Belfast Telegraph

Domestic violence at highest ever level in Northern Ireland, figures show

On average, there are around six murders per year committed through domestic abuse in Northern Ireland.

The PSNI said more than 31,000 domestic violence incidents were recorded last year (Liam McBurney/PA)
The PSNI said more than 31,000 domestic violence incidents were recorded last year (Liam McBurney/PA)

Domestic violence in Northern Ireland is at its highest level since records began, figures show.

There were more than 31,298 incidents of domestic violence reported to the Police Service of Northern Ireland (PSNI) in 2018, the highest level recorded since the data series began in 2004/05.

Statistics released by the Department of Justice show that of the 31,298 reports, around 16,000 crimes were committed, as domestic violence remains a “serious issue” in Northern Ireland, according to experts.

On average, there are around six murders per year committed through domestic abuse in Northern Ireland.

There are approximately 80 domestic violence and abuse incidents every day.

Approximately 70% of all victims of domestic abuse are female, with around 30% male.

In its first year, 326 applications have been made to the Domestic Violence and Abuse Disclosure Scheme (DVADS) in Northern Ireland.

Domestic violence and abuse is a serious problem within Northern Ireland’s society and we remain committed to tackling it Anthony Harbinson, Department of Justice

The scheme, operated by the PSNI in conjunction with voluntary partners, allows potential victims to receive information on their partner’s history of abusive behaviour and any potential risk they pose, enabling them to make an informed choice about their relationship.

To date, 40 people, identified as being at risk, have been advised about their partner’s abusive past.

The Power to Tell provision allows police to act on information that may come to their attention by other means, and as with the Right to Ask, police will assess the degree of risk and act accordingly.

Anthony Harbinson, director of the Department of Justice’s Safer Communities Directorate, said: “I welcome the take-up of the disclosure scheme and the courage of those coming forward to make an inquiry.

“Domestic violence and abuse is a serious problem within Northern Ireland’s society and we remain committed to tackling it.

“I am also encouraged by the proactive steps being taken by police and partner organisations in making their own inquiries through the scheme.
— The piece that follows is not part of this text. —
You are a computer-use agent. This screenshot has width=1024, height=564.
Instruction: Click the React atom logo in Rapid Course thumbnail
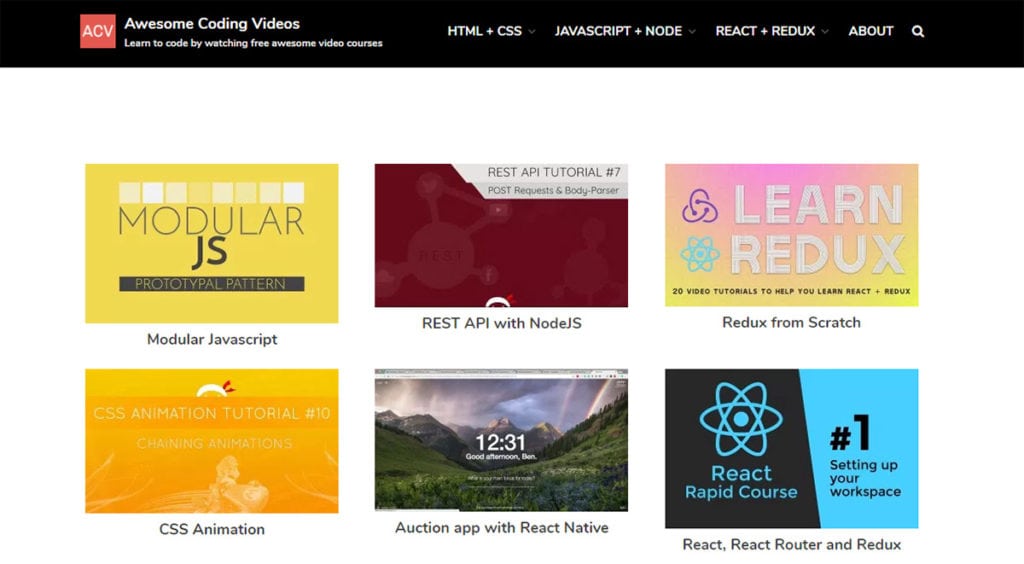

“We will continue to work in partnership with PSNI and our statutory and voluntary sector colleagues to help create a safe community where we respect the law and each other.”

My message one year on is that the scheme works and I would encourage anyone who feels that it is right for them to use it Detective Superintendent Ryan Henderson

Discussing the first anniversary of the Domestic Violence and Abuse Disclosure Scheme, Detective Superintendent Ryan Henderson, from the PSNI’s Public Protection Branch, said: “I am extremely proud that we now have this scheme in place across Northern Ireland.

“This scheme shows that, as a society, we say there is no place for domestic abuse or no hiding place for domestic abusers.

“The scheme is different because it focuses on preventing people from becoming victims. Abusers can often move from relationship to relationship, leaving a trail of abuse which the scheme stops from remaining hidden.

“One year on from the launch, I am pleased to see the uptake in the number of people who have come forward to apply.

“This has surpassed our expectations and shows the scheme has a vital part to play in tackling domestic abuse.

“My message one year on is that the scheme works and I would encourage anyone who feels that it is right for them to use it.”